Nutrient Comparison: Snacks, sesame sticks, wheat-based, unsalted VS Tomato Paste per 100 g
Compare the macro and micronutrient content in 100 g of Snacks, sesame sticks, wheat-based, unsalted versus 100 g of Tomato Paste to make informed dietary choices. Explore their nutritional differences and benefits.
Lets compare vitamin content per 100 grams of Snacks, sesame sticks, wheat-based, unsalted vs Tomato Paste:
- 100 grams of Snacks, sesame sticks, wheat-based, unsalted have 2.1 times more Vitamin B1, 1.6 times more Vitamin B5 and 1.8 times more Vitamin B9 than Tomato Paste.
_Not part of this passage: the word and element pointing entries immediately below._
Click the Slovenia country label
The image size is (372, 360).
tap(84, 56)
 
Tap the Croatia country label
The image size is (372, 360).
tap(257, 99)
- While 100 g of Canned Tomato Paste contain 19 times more Vitamin A, 2.4 times more Vitamin B2, 2 times more Vitamin B3, 2.5 times more Vitamin B6 and more Vitamin C than Snacks, sesame sticks, wheat-based, unsalted.
- 100 grams of Snacks, sesame sticks, wheat-based, unsalted have insufficient amounts of Vitamin A and Vitamin C
- Both Snacks, sesame sticks, wheat-based, unsalted as well as Canned Tomato Paste have insufficient amounts of Vitamin B12 in 100 grams.
Comparing minerals per 100 grams for Snacks, sesame sticks, wheat-based, unsalted vs Tomato Paste:
- 100 grams of Snacks, sesame sticks, wheat-based, unsalted have 4.7 times more Calcium, 3 times more Manganese, 1.7 times more Phosphorus, 3.2 times more Selenium and 1.9 times more Zinc than Tomato Paste.
- While 100 g of Canned Tomato Paste contain 4 times more Iron, 5.7 times more Potassium and 2 times more Sodium than Snacks, sesame sticks, wheat-based, unsalted.
- Both Snacks, sesame sticks, wheat-based, unsalted and Tomato Paste contain similar levels of Copper and Magnesium per 100 grams.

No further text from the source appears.